Data Block Start

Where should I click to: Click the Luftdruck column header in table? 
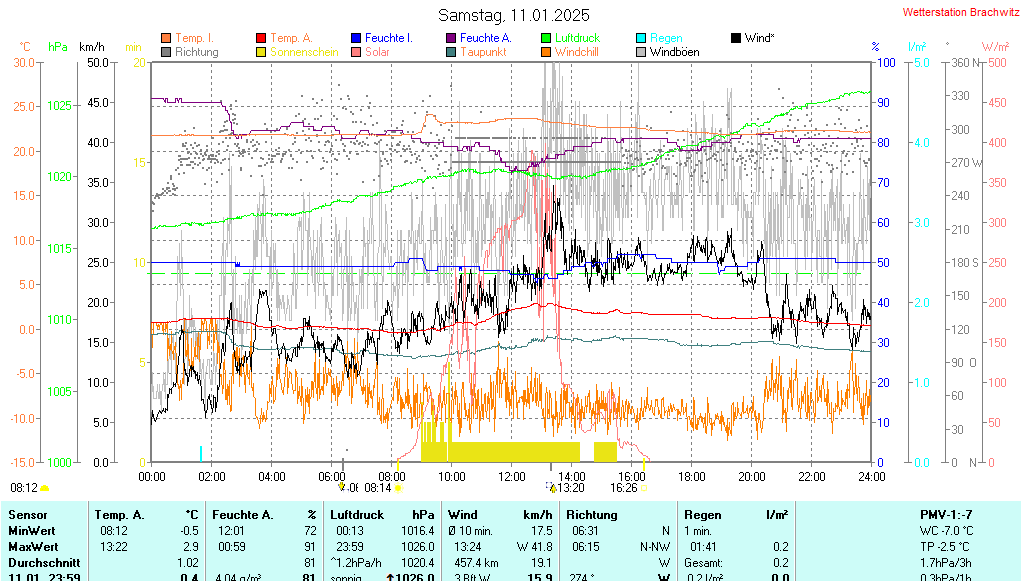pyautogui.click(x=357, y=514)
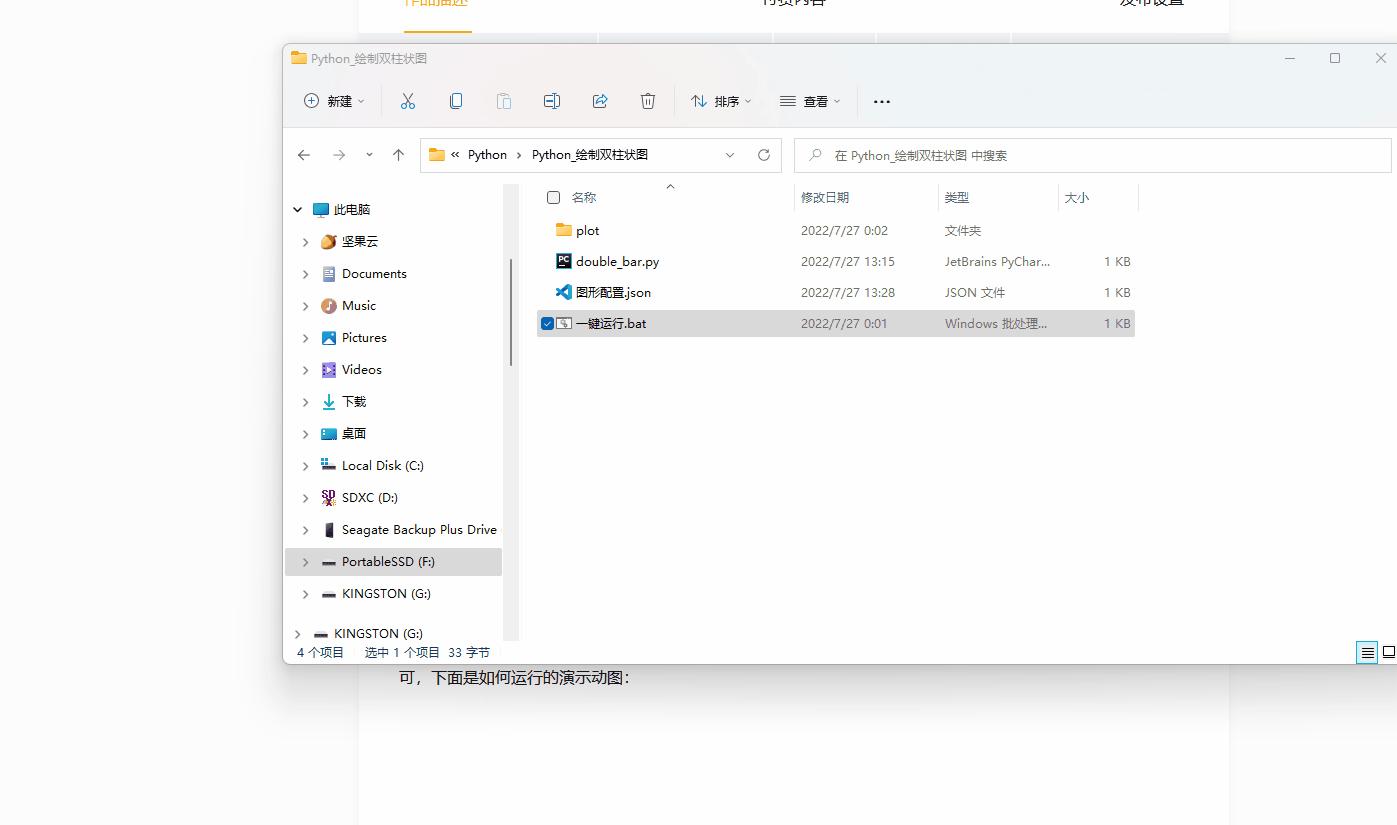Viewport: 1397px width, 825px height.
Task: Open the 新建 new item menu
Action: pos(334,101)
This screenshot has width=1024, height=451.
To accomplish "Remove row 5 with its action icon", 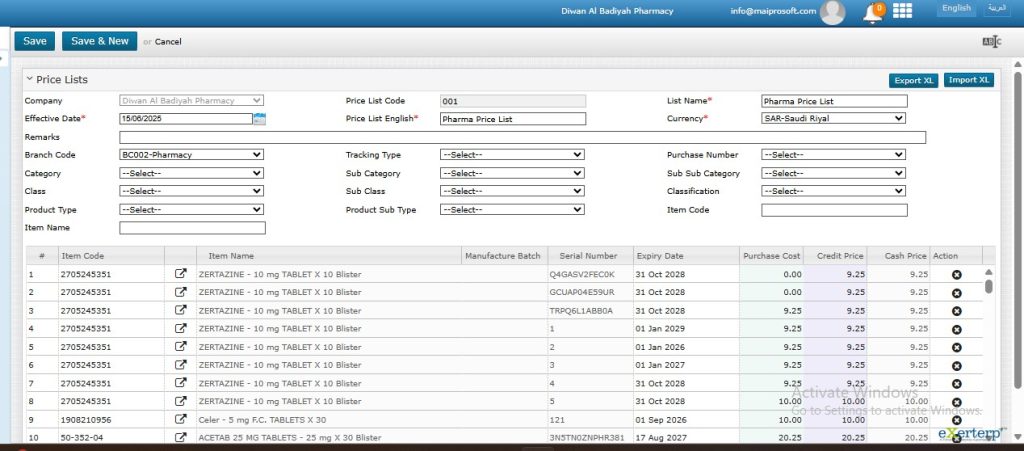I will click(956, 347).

Data Block End

■ Task directions: Each line from the top of the records through the one containing "This screenshot has width=1024, height=451." needs to be transcribed exactly, without pictures.

■ Response to this exercise:
Where should I click to: Click the Luftdruck column header in table? 
pyautogui.click(x=357, y=514)
Viewport: 1397px width, 825px height.
Task: Open the 新建 new item menu
Action: pos(334,101)
This screenshot has width=1024, height=451.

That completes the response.